Why in God's name would ANYONE use such a service?

KeepassX and other solutions work well and remain under user control (KeepassX is also open source for the ruely paranoid who may want to recompile the code themselves).

One advantage of a web based service is that your passwords are available on all your devices. However, I am having second thoughts about storing my passwords in Chrome.

En el artículo , Tim Watts escribió:

My thought too. Eggs and baskets come to mind.

Others may view things differently, but my passwords don't change very often, and it's a simple matter to email my KeePass database to my mobile devices from time to time.

The answer to that is only to have one device.

You could use BitSync or SyncThing to distribute (via internet) the database across your machines. Both work on Windows, Linux + Android. SyncThing is open source.

which means you are now already past the point many users will want to/be able to get to grips with.

It's really all about balance of risk. It's probably better that someone use Lastpass with a one strong password which means they can have good unique passwords for their various services than don't use anything and rely on remembering weak passwords and reusing them to often etc.

En el artículo , Chris French escribió:

Password, n: the funny word on a Post-it note stuck to the monitor.

for a long time my password was tatung

Owain

My password is 'incorrect'. The awfully clever Windows prompts me with it if I spell it wrong.

I simply copy my encrypted file of passwords to laptop etc. whenever they are at home (done automatically by a cron job). So any changes are available anywhere.

I *never* save passwords in my web browser. I either use easy (for me) to remember ones on things that don't matter (like mailing lists and forums) or I keep properly secure ones in *my* encrypted file.

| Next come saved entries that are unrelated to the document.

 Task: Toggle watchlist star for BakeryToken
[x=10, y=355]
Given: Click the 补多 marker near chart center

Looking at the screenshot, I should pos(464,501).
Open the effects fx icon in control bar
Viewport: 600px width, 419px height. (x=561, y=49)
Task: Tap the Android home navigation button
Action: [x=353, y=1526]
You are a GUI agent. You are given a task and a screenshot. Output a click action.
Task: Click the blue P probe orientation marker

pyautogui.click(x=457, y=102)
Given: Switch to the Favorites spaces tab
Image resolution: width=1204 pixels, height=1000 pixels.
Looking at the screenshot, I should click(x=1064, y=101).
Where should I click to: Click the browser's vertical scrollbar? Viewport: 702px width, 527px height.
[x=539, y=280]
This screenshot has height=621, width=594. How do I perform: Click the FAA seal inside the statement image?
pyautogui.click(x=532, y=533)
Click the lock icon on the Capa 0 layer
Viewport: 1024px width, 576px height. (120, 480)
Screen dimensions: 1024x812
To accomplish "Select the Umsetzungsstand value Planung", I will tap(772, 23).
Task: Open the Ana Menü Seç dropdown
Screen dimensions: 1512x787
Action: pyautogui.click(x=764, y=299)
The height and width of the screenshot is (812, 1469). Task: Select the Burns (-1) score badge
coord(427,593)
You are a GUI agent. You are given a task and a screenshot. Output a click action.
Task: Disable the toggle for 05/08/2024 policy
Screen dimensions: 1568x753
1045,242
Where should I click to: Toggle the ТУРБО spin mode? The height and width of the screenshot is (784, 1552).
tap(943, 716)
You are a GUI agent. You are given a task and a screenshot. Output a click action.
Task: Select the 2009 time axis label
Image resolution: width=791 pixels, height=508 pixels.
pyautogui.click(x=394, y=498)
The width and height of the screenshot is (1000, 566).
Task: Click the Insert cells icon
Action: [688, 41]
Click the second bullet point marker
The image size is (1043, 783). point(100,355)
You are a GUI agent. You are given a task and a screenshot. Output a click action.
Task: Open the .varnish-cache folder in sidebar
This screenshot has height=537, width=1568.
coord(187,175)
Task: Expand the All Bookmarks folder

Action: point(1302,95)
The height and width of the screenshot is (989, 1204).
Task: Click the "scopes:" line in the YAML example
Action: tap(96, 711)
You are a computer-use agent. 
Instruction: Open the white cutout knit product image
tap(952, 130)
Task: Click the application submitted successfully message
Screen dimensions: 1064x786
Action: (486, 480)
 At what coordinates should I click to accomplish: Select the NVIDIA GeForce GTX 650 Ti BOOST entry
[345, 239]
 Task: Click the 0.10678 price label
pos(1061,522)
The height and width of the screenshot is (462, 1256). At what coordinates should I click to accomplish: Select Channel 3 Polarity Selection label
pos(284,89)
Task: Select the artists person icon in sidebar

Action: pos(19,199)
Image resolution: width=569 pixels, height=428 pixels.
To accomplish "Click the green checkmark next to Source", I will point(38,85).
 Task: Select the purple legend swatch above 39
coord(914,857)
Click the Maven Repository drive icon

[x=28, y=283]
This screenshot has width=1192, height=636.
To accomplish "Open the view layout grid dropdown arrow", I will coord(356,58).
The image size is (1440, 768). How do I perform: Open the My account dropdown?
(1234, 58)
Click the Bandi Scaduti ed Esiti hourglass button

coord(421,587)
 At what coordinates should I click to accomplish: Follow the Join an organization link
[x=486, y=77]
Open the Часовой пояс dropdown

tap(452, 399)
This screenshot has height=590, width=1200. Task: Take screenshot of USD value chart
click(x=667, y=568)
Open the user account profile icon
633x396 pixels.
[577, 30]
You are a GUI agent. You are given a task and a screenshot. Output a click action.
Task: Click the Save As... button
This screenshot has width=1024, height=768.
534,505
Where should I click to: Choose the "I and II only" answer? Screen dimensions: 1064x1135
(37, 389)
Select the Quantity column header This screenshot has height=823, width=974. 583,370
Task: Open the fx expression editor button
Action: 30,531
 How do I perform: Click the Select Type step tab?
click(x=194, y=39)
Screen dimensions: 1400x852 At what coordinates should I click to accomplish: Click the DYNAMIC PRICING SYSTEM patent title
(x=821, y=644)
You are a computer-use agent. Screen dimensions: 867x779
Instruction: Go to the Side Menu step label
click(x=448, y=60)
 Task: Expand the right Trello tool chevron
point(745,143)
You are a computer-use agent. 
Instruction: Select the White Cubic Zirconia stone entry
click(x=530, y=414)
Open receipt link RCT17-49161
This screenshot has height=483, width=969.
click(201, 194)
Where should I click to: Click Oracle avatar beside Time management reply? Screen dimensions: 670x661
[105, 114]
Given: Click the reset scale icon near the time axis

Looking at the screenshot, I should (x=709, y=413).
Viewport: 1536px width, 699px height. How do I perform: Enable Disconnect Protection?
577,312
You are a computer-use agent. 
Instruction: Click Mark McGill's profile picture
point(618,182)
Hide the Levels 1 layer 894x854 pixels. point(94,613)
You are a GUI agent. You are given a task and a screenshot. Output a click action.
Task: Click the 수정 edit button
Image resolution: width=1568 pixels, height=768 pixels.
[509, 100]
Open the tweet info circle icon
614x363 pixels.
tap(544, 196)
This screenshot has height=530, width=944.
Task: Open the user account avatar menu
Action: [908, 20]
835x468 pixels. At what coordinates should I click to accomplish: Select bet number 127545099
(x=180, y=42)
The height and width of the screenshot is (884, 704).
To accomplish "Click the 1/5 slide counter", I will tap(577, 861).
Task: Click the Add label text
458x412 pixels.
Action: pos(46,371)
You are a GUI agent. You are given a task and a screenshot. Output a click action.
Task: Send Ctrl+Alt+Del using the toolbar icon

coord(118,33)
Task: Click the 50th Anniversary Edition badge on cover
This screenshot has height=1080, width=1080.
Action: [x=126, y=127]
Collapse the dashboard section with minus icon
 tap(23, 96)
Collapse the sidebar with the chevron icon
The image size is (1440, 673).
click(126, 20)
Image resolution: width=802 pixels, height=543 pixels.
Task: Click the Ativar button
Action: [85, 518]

Or have only one password ;-)

Many people use the same password for a crappy webforum as they use for gmail (Other email suppliers are available). As soon as the scammers lift the password from the crappy webforum, they can login to gmail, and proceed to take over the account. At the *very* least you should have a password for accounts you don't care about, and another one for ones you do. Ideally though, you want different passwords for each account (for many people, ebay will be an important account and it was hacked a few years ago). That's where something like lastpass comes in.

Sadly, there is no generically good solution which my sister can use on her home computer and her smartphone. (An example of a bright, but not particularly computer or security savvy person).

There is actually, a decent stand alone password manager and automatically synching the encrypted database across the devices with any one of a number of auto synch systems that only have to be setup once and can even be setup by someone like that effortlessly just by keeping the encrypted password database in a particular folder etc.

Personally I prefer to go even further and have a combined password manager and form filler that avoids having to enter your basic details like addresses and card numbers etc more than once as well, like Roboform.

Note that I don't use their central storage of the encrypted database, I just synch that using something else like dropbox.

Makes a lot more sense to have more than done device and either manually move the encrypted database between them when anything changes or have that done automatically.